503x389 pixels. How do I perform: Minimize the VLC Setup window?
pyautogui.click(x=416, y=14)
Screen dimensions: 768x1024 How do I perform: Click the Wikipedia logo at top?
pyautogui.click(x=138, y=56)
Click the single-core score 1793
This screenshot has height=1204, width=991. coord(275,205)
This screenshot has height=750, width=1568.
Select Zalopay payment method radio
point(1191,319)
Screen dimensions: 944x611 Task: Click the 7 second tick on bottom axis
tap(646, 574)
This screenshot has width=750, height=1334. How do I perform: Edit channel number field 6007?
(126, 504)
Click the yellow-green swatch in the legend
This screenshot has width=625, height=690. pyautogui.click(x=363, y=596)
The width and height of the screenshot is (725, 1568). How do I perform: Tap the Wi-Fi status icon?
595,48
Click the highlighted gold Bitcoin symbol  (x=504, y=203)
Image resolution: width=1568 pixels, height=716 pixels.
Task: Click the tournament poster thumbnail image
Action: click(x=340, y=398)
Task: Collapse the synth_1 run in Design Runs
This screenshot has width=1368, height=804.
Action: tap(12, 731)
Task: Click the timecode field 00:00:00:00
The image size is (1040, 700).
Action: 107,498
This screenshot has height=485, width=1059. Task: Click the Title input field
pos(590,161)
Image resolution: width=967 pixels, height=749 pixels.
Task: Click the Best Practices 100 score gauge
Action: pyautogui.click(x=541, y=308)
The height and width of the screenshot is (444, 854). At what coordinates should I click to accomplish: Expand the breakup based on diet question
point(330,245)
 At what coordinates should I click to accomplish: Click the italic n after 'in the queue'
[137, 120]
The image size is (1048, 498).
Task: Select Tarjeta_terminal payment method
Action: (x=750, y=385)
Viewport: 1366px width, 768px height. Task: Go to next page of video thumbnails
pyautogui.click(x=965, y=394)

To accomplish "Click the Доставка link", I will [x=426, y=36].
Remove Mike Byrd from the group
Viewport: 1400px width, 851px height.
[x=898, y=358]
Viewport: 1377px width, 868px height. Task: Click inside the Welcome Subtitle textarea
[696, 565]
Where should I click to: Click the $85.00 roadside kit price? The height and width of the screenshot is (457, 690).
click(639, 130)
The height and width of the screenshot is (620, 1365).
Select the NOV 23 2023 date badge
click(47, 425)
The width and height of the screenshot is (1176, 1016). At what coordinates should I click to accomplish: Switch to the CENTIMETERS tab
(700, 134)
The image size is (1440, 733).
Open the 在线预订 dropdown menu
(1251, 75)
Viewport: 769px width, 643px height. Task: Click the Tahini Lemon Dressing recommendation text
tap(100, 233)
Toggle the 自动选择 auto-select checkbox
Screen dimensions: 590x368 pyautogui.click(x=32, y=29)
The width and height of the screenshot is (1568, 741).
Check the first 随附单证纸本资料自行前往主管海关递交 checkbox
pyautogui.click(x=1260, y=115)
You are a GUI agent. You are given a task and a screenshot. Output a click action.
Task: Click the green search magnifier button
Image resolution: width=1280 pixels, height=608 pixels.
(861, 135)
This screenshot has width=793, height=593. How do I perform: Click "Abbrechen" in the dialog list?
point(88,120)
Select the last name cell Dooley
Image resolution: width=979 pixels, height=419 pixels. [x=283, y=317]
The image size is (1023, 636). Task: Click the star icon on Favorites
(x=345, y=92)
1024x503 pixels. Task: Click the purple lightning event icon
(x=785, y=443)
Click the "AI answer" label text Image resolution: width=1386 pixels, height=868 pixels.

*Assigned task*:
Repeat exactly the lines from the one containing "Viewport: 1377px width, 868px" to the end of the records.

*Answer space*:
Viewport: 1377px width, 868px height. Task: Click inside the Welcome Subtitle textarea
[696, 565]
Where should I click to: Click the $85.00 roadside kit price? The height and width of the screenshot is (457, 690).
click(639, 130)
The height and width of the screenshot is (620, 1365).
Select the NOV 23 2023 date badge
click(47, 425)
The width and height of the screenshot is (1176, 1016). At what coordinates should I click to accomplish: Switch to the CENTIMETERS tab
(700, 134)
The image size is (1440, 733).
Open the 在线预订 dropdown menu
(1251, 75)
Viewport: 769px width, 643px height. Task: Click the Tahini Lemon Dressing recommendation text
tap(100, 233)
Toggle the 自动选择 auto-select checkbox
Screen dimensions: 590x368 pyautogui.click(x=32, y=29)
The width and height of the screenshot is (1568, 741).
Check the first 随附单证纸本资料自行前往主管海关递交 checkbox
pyautogui.click(x=1260, y=115)
You are a GUI agent. You are given a task and a screenshot. Output a click action.
Task: Click the green search magnifier button
Image resolution: width=1280 pixels, height=608 pixels.
(861, 135)
This screenshot has width=793, height=593. How do I perform: Click "Abbrechen" in the dialog list?
point(88,120)
Select the last name cell Dooley
Image resolution: width=979 pixels, height=419 pixels. [x=283, y=317]
The image size is (1023, 636). Task: Click the star icon on Favorites
(x=345, y=92)
1024x503 pixels. Task: Click the purple lightning event icon
(x=785, y=443)
Click the "AI answer" label text Image resolution: width=1386 pixels, height=868 pixels.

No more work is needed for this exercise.